It’s not that I don’t like the other famous inscriptions that relate to biblical history.  I remember one of my professors saying that there was no extrabiblical evidence for the “house of David” and then a few months later (in the summer of 1993), the Tel Dan Inscription was discovered.  I appreciate the Black Obelisk which has a depiction of King Jehu bowing down and paying tribute to the Assyrian monarch.  And I love to point out the Ketef Hinnom silver amulets in the Israel Museum as the earliest portions of Scripture ever found.  But I don’t thank God every day for any of these.

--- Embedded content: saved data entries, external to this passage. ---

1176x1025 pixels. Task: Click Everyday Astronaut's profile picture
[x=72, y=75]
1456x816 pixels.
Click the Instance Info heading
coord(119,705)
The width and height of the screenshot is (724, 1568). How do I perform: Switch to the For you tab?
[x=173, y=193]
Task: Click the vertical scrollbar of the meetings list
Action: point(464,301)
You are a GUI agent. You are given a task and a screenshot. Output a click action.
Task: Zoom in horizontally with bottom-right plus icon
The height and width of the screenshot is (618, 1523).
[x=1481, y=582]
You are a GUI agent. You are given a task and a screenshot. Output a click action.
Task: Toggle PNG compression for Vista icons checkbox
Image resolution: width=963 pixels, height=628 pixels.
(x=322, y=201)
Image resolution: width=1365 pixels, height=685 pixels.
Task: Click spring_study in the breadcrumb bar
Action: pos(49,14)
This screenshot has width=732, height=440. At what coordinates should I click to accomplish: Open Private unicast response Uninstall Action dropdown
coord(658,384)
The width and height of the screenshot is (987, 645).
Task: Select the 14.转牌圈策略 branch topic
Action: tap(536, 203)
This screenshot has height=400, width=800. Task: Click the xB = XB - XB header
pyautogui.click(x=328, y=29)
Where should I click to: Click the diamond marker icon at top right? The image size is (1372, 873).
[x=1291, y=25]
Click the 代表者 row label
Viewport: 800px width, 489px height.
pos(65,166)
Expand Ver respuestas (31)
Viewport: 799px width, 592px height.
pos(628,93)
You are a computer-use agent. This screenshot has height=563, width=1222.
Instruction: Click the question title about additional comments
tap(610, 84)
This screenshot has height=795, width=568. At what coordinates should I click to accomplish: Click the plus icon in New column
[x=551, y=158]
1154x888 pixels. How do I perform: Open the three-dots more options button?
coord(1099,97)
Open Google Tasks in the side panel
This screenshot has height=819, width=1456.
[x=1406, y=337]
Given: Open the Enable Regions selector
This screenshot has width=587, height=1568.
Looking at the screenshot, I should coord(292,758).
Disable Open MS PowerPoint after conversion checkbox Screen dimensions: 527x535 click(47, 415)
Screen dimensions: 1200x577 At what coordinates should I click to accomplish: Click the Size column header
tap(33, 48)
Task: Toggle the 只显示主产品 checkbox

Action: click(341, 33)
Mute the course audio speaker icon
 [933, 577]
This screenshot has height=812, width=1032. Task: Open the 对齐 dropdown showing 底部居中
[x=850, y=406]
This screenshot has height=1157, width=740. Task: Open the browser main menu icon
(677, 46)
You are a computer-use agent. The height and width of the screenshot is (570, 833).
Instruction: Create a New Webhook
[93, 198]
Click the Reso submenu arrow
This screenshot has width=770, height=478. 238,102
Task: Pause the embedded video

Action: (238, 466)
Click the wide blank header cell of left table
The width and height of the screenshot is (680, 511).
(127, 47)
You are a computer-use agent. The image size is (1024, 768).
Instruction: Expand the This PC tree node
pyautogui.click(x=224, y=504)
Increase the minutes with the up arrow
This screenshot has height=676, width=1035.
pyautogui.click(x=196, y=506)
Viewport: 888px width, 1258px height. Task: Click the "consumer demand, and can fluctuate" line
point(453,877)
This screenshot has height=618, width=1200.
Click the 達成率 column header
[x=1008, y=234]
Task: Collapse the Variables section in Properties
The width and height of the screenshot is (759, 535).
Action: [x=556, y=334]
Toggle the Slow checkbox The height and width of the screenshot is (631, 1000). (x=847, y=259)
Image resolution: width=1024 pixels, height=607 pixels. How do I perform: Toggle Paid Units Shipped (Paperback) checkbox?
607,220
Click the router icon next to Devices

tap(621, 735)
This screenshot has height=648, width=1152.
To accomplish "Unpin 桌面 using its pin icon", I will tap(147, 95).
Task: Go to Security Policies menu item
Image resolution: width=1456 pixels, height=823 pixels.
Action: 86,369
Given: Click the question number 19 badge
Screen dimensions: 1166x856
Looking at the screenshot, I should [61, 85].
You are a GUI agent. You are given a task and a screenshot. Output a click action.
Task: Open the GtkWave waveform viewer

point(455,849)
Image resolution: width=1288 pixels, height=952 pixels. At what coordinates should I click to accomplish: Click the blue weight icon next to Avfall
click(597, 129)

The Merneptah Stele is a 10 feet- (3 m-) tall monumental inscription that records the victory hymn of Pharaoh Merneptah (1213-1203 BC).  Most of the lengthy poem is about his campaign against Libyan tribes, but at the end he describes some victories in Canaan.  One of the enemies he claims to have thoroughly obliterated is the people of Israel.

Merneptah’s boast has had the opposite effect: instead of destroying Israel, he has actually preserved the fact of their existence at that time.  Everyone agrees that Israel existed sometime later, but without the Merneptah Stele, very few scholars would acknowledge that they existed at this time.  In fact, it’s my opinion that even today, 114 years after the discovery of the Merneptah Stele, most scholars don’t properly account for this inscription in their reconstruction of the origin of the people of Israel. 

That’s the point of my brief essay posted today at The Bible and Interpretation.  I’d be gratified if you’d give it a read.  Maybe I’m not as crazy to give thanks as my students thought.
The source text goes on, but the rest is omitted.